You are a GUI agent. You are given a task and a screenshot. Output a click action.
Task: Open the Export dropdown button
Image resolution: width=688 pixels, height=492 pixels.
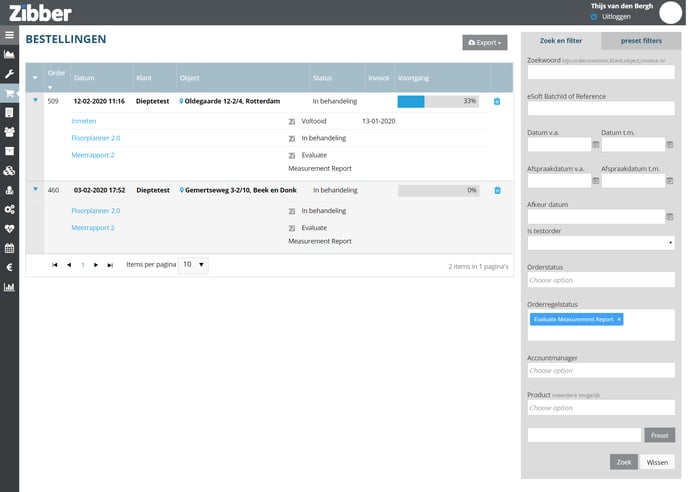point(484,43)
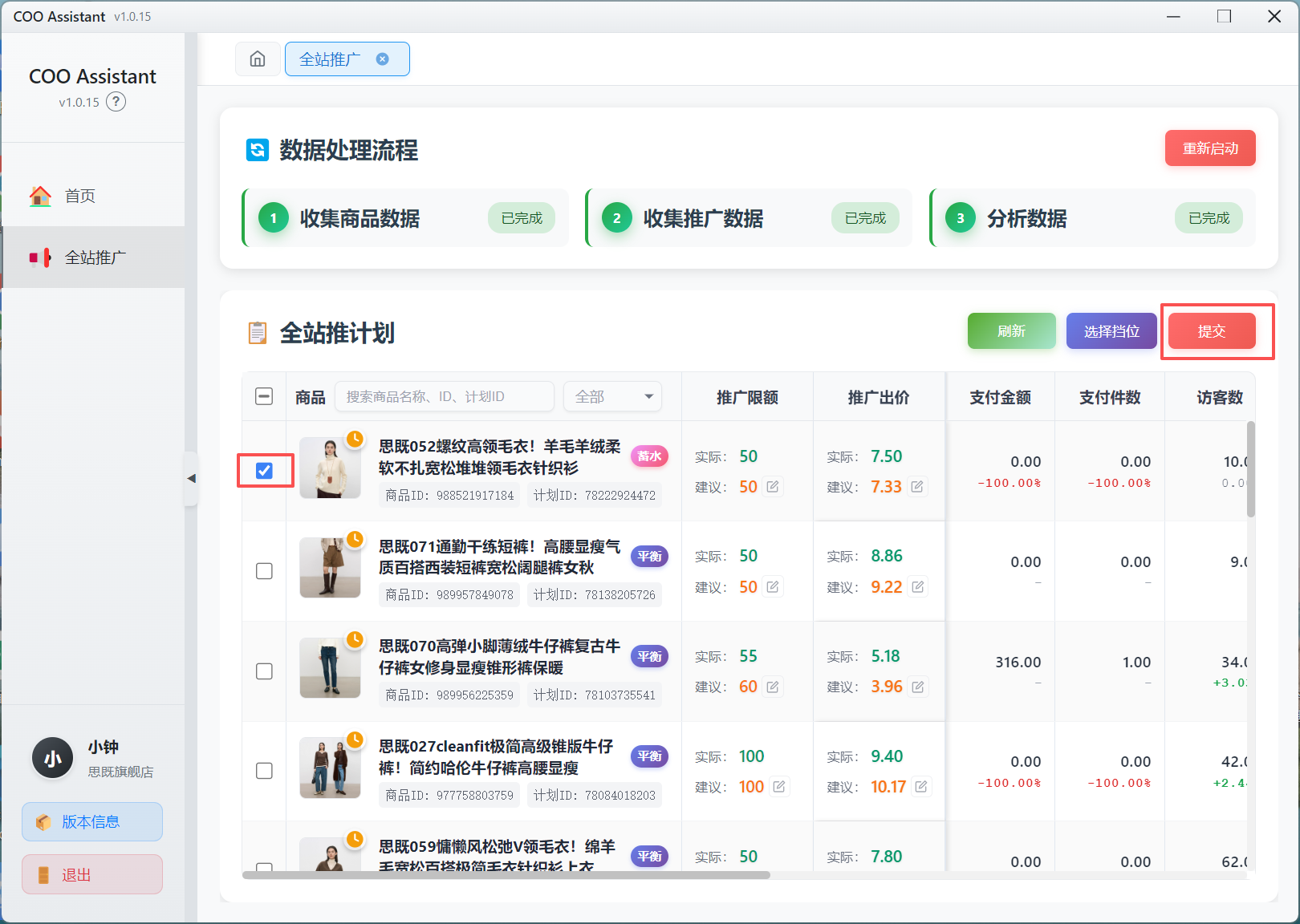Open the Home tab via house icon
Image resolution: width=1300 pixels, height=924 pixels.
click(x=258, y=59)
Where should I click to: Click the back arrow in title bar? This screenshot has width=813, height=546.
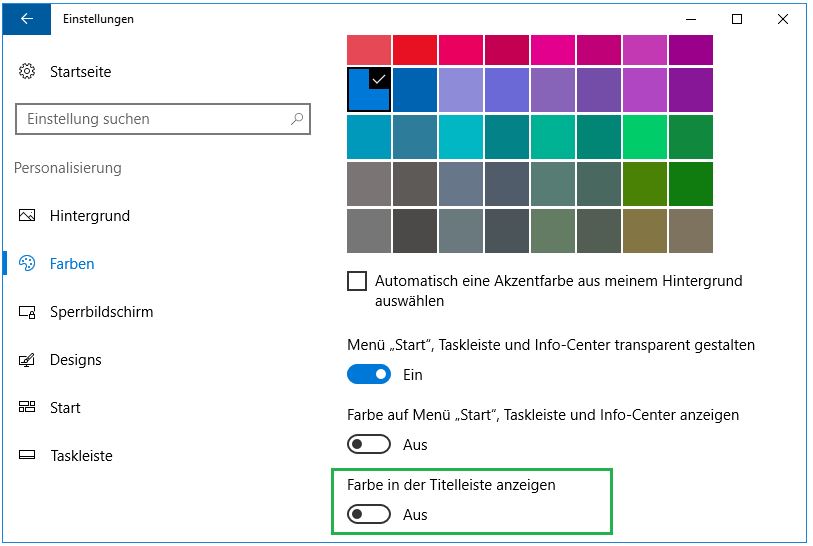coord(26,19)
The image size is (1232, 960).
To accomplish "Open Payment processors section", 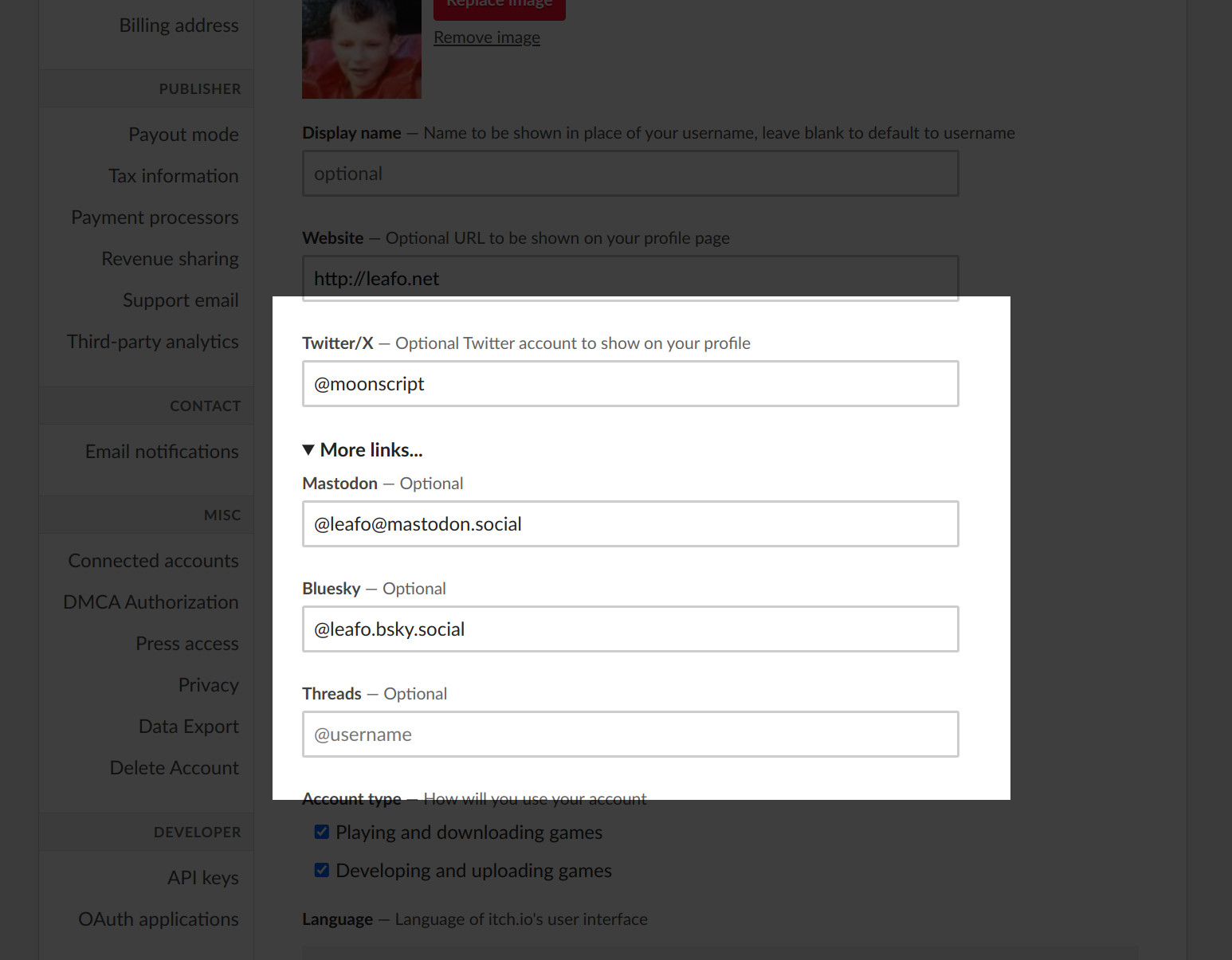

» **Description of the task**
Output every line of the entries above word for word, leaving out the pictures.

» **Solved problem**
You are a GUI agent. You are given a task and a screenshot. Output a click action.
Task: Open the Export dropdown button
Image resolution: width=688 pixels, height=492 pixels.
point(484,43)
Open the Home tab via house icon
Image resolution: width=1300 pixels, height=924 pixels.
click(x=258, y=59)
Where should I click to: Click the back arrow in title bar? This screenshot has width=813, height=546.
coord(26,19)
The image size is (1232, 960).
To accomplish "Open Payment processors section", 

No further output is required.